▶ [Objectif] Recopiez toutes les lignes des données ci-dessous et mettez à l'échelle les coordonnées des réponses : multipliez chacune par 1,4, puis arrondissez-la à l'entier le plus proche, les demis vers le haut, sans modifier les autres nombres. Laissez les images de côté dans votre réponse.
================================
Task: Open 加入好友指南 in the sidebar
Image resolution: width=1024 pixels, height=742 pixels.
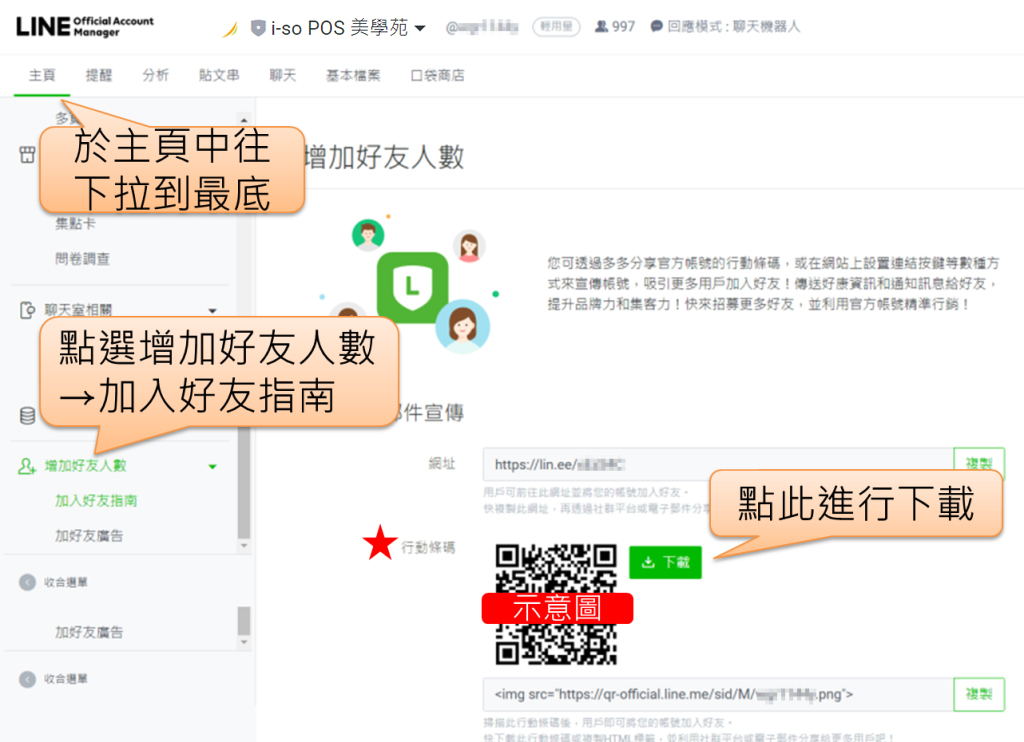Action: click(96, 501)
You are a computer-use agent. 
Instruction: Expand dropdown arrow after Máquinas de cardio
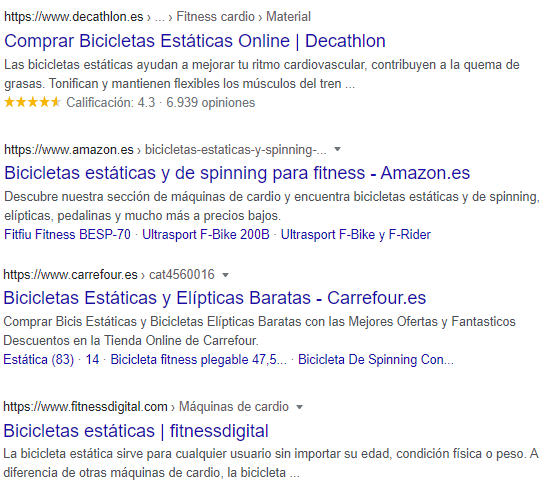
================================
▶ [Réponse attendue]
Task: Open 加入好友指南 in the sidebar
Image resolution: width=1024 pixels, height=742 pixels.
Action: click(134, 701)
You are a computer-use agent. 
Instruction: Expand dropdown arrow after Máquinas de cardio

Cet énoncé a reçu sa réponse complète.